Our quality assessment based on AMSTAR criteria indicated high-quality strength in this systematic review. Nevertheless, our review has some limitations. First, we found evidence of publication bias using Egger’s test and a funnel plot. Publication bias tends to occur when “positive” studies are more likely to be published in English, although all published studies and abstracts were included and there was no language restriction in this systematic review. Even so, the fail-safe number was 202, which indicated the stability of our results. Second, the included studies in our review have different patient populations, surgical procedures, and lengths of follow-up, which caused clinical heterogeneity when meta-analysis was performed.
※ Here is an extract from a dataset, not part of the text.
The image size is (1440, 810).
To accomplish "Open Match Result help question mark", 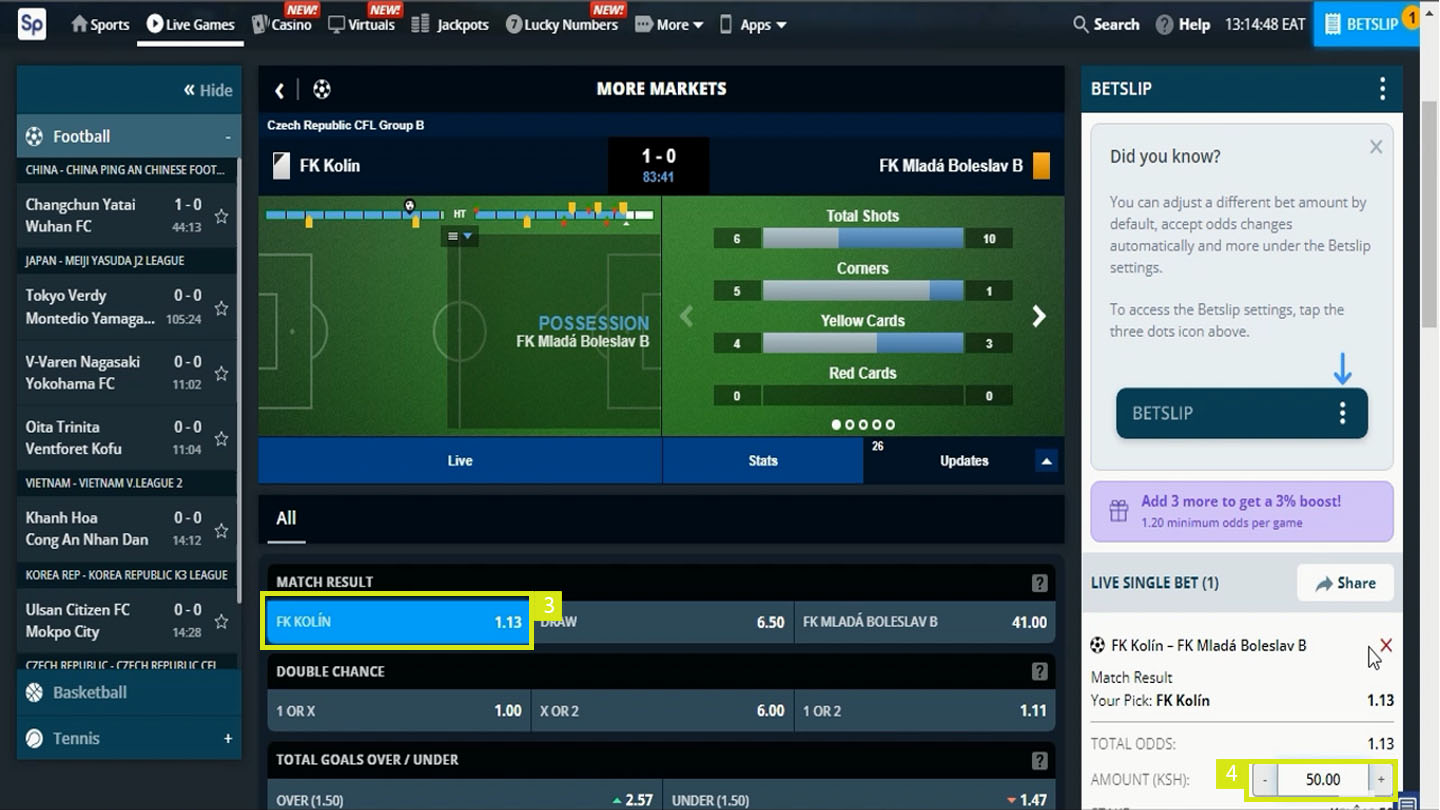I will pos(1039,583).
Third, there might be a selection bias in our analyses of other side effects apart from pruritus; for example, we analyzed the data of postoperative pain, PONV, respiratory depression, dizziness, and somnolence from trials that were systematically searched for a different purpose. Lastly, since most studies included in our review were of small size, they potentially overestimate therapeutic effects and underrate relevant side effects.

Our systematic review summarizes the current scientific knowledge on the role of butorphanol to prevent postoperative morphine-induced pruritus. This review also raises recommendations for further research, for instance, more trials are needed to evaluate the effect of butorphanol on established pruritus, as there are few studies on this subject.5,40 This review suggests that intravenous and epidural butorphanol may differ in their effects on preventing pruritus, but there was only one trial24 in which a head-to-head comparison was performed between intravenous and epidural butorphanol. In addition, more high-quality randomized double-blind trials with a reasonable number of patients and a proper length of follow-up are needed to provide data on the efficacy, dose-responsiveness, and optimal routes of administering butorphanol to prevent pruritus and other side effects.

In conclusion, the current systematic review shows the potential benefits of using butorphanol to prevent morphine-induced pruritus and decrease pain intensity and PONV without increasing other side effects.